Was die Konstruktion des Drehbuchs angeht ist es einer von mehreren Hinweisen auf die Existenz der Kriegsschiffe, zu deren Verschrottung der vom Saulus zum Paulus gewandelte Jud Hammond die Europäer am Ende zwingen wird. Noch aber ist Hammond der verantwortungslose Spaßpräsident, der sich natürlich selbst ans Steuer setzt und Gas gibt, um die Motorradeskorte und die Begleitautos abzuhängen und auszuprobieren, wie schnell man mit der Limousine nach Annapolis fahren kann. Dann ist Schluss mit lustig. Zwischen 98 und 110 Meilen pro Stunde platzt ein Reifen.
Dr. Eastman, Hammonds Leibarzt, teilt der Öffentlichkeit mit, dass der Präsident bei einem Autounfall einen Schlag auf den Kopf erhalten habe und im Koma liege. Die zugezogenen Experten geben Hammond nur noch wenige Stunden. Dann kündigen ein Lichtwechsel, Fanfaren und Trompeten auf der Tonspur und ein flatternder Vorhang die Ankunft des Engels an. Statt zu sterben wacht Hammond aus dem Koma auf. Das ist nun das Spirituelle, das Will Hays von den Filmemachern verlangte, um den Marsch in die Diktatur mit ein paar christlich-religiösen Girlanden auszuschmücken.
Rehabilitation Amerikas
Der neue Jud Hammond zieht sich mehrere Wochen lang zurück, um sich durch Zeitungslektüre mit der Lage im Land vertraut zu machen (der alte hatte keine Ahnung). Pendie muss so lange warten, bis sie ihn zum ersten Mal seit der Wiederbelebung sehen darf. Der Präsident sitzt in Denkerpose in einem Polstersessel. Die Einstellung ist der von Daniel Chester French geschaffenen Statue im Lincoln Memorial in Washington nachempfunden. 1939, als er den Höhepunkt seiner populistischen Phase erreicht hatte, nahm sich Frank Capra daran ein Beispiel.
In Capras Mr. Smith Goes to Washington geht James Stewart zum Lincoln Memorial, um sich seiner selbst und der amerikanischen Werte zu versichern und sodann den Kampf gegen das korrupte Politsystem aufzunehmen. In Gabriel Over the White House ist vom Lincoln-Moment an Schluss mit allen unmoralischen Verhältnissen. Der aus dem Koma erwachte Präsident weiß nicht mehr, dass Pendie seine Geliebte war, behandelt sie fortan als seine Sekretärin, verlangt Fakten und die vorurteilsfreie Wahrheit über John Bronson und die Armee der Arbeitslosen. (Allerdings steht auf dem Bücherregal noch das Photo des Skandal-Präsidenten Warren G. Harding, dem das Lincoln Memorial 1922 feierlich übergeben wurde.)

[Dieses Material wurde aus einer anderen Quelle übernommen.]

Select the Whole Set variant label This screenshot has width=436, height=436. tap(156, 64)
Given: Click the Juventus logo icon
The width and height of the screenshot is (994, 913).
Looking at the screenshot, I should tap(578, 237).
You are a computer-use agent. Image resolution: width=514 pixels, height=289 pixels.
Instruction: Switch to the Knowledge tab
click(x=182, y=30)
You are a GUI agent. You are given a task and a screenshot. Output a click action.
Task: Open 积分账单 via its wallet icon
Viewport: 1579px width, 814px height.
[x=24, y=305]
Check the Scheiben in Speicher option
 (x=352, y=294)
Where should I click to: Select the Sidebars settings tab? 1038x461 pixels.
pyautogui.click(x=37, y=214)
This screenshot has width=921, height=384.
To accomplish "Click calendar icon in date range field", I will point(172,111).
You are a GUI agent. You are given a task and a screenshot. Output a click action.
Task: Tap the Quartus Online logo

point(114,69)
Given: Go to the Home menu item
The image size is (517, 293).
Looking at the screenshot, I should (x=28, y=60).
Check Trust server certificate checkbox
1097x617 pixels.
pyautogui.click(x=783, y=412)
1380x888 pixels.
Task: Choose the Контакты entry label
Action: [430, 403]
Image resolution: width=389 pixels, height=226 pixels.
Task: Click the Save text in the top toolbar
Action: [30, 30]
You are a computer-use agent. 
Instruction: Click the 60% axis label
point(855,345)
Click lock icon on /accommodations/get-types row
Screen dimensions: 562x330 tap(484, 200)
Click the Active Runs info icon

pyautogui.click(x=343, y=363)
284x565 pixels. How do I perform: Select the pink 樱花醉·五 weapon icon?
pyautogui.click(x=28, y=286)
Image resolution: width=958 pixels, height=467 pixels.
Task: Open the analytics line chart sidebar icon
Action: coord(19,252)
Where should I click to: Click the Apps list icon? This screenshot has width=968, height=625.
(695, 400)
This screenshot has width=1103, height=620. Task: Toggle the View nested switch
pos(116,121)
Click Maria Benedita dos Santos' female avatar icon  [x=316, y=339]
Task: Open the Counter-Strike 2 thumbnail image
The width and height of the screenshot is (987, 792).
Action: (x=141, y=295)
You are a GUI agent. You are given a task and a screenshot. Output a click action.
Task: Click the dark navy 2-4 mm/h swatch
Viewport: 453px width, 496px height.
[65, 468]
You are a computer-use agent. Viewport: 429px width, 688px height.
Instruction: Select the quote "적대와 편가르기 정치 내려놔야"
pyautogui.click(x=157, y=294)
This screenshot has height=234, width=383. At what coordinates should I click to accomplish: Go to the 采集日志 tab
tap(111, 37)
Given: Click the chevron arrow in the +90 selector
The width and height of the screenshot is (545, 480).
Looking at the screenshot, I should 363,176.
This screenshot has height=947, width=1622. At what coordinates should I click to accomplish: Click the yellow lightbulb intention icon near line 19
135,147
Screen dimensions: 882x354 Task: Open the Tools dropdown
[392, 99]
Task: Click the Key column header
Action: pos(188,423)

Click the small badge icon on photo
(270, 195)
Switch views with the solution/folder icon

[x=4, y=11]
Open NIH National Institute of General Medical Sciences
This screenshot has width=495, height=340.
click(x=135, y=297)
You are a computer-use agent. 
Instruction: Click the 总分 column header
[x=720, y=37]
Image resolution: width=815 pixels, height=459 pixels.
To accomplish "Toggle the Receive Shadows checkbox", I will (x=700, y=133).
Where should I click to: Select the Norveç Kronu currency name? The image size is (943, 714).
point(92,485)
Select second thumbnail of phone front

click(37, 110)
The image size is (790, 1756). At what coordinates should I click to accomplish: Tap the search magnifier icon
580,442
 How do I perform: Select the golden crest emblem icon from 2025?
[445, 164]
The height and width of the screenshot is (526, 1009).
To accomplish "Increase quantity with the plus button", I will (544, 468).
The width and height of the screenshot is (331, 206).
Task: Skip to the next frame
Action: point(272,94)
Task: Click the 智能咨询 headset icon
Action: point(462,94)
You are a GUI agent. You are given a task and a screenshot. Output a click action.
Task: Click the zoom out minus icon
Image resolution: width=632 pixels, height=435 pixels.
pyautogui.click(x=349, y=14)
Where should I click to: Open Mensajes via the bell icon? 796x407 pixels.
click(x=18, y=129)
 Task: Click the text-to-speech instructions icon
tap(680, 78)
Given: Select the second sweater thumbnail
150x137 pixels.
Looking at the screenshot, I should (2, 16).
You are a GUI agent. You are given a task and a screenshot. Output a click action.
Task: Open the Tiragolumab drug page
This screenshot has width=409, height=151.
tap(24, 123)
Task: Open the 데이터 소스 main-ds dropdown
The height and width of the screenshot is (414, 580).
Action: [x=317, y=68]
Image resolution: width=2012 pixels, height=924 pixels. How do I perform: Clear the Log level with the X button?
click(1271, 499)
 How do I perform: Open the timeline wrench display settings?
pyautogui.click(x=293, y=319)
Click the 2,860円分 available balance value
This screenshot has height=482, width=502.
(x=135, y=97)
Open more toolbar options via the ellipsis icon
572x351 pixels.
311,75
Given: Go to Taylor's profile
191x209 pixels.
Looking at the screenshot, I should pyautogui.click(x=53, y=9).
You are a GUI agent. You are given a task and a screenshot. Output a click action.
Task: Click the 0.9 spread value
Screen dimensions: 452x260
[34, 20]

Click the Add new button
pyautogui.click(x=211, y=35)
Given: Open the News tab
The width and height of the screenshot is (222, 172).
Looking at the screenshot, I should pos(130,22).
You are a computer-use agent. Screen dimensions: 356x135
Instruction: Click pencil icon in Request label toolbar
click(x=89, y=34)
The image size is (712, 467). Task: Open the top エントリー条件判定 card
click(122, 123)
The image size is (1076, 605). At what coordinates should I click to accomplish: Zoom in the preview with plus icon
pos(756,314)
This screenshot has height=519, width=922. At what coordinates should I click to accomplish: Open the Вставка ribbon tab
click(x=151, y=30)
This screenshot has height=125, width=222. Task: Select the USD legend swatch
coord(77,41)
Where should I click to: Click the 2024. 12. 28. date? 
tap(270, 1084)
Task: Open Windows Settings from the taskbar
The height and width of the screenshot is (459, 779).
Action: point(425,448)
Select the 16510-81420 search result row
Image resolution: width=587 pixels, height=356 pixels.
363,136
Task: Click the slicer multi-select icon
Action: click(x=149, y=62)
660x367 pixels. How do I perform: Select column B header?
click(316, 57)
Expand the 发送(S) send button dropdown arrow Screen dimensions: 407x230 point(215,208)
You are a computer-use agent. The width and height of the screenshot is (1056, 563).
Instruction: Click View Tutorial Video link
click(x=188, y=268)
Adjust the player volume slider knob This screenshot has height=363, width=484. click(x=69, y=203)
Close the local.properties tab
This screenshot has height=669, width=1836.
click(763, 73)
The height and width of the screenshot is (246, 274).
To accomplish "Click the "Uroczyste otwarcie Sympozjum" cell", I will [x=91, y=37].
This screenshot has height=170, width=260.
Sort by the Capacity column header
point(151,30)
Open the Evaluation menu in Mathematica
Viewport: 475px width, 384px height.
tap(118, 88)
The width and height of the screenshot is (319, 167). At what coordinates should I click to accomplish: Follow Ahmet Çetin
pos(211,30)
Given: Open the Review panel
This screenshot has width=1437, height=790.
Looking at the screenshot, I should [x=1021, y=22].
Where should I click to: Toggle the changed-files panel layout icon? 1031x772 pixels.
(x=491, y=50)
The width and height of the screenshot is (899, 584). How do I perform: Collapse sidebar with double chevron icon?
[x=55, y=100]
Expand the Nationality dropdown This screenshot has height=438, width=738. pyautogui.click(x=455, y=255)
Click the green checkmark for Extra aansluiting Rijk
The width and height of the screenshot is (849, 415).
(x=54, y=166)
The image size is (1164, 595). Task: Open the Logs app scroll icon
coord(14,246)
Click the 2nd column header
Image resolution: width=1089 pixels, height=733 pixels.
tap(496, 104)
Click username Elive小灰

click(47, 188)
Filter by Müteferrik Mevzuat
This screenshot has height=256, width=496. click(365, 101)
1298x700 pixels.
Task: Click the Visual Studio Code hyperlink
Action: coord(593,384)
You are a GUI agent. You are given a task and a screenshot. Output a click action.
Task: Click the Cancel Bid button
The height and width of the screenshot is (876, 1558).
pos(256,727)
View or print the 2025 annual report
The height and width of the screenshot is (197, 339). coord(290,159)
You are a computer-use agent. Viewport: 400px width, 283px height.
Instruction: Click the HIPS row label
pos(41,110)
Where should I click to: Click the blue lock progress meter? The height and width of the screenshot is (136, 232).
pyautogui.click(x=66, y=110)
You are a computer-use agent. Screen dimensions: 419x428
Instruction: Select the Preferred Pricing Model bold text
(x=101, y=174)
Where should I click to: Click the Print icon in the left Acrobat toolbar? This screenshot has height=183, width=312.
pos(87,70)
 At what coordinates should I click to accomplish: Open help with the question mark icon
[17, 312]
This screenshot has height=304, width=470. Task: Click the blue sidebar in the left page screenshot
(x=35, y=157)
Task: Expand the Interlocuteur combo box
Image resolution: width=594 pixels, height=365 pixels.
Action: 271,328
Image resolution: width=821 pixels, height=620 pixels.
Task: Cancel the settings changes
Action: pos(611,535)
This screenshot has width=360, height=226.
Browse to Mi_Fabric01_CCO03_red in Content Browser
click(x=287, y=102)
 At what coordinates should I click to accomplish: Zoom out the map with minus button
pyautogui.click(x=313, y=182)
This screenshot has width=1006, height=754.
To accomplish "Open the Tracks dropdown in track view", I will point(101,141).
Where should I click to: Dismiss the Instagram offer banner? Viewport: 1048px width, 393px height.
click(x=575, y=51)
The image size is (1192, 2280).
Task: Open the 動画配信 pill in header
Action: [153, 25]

Wie schon erwähnt wurde der Marsch der Obdachlosen auf Vorschlag Roosevelts von Washington nach Baltimore umgeleitet. Nach Bronsons Ermordung fährt Präsident Hammond dorthin und begibt sich mutig in das Camp der Entrechteten, um "dem Märtyrer John Bronson Tribut zu zollen, der sein Leben hingab in dem Bemühen, das dumme und faule Volk der Vereinigten Staaten aufzurütteln und die Regierung zu zwingen, etwas zu unternehmen, bevor alle langsam verhungern". Das ist O-Ton William Randolph Hearst, der die Leute, als deren Volkstribun er sich gerierte, gern auch mal beschimpfte, weil sie so dumm und so träge waren.
Das Volk (alle weiß, keine Schwarzen mit dabei) verlangt jetzt Arbeit, keine Almosen. Der Präsident nimmt Aufstellung vor dem Sockel eines Standbilds, hebt den Zeigefinger und unterbreitet seinen Vorschlag. Er wolle, sagt er, aus der Armee der Arbeitslosen eine Armee des Aufbaus machen. Jeder Mann (außer Bronsons Tochter gibt es im Volk auch keine Frauen) solle vom Staat untergebracht, gekleidet und ernährt werden wie im Weltkrieg die Armee, den Sold eines Soldaten erhalten, wieder seinem erlernten Beruf nachgehen, Straßen und Staudämme bauen.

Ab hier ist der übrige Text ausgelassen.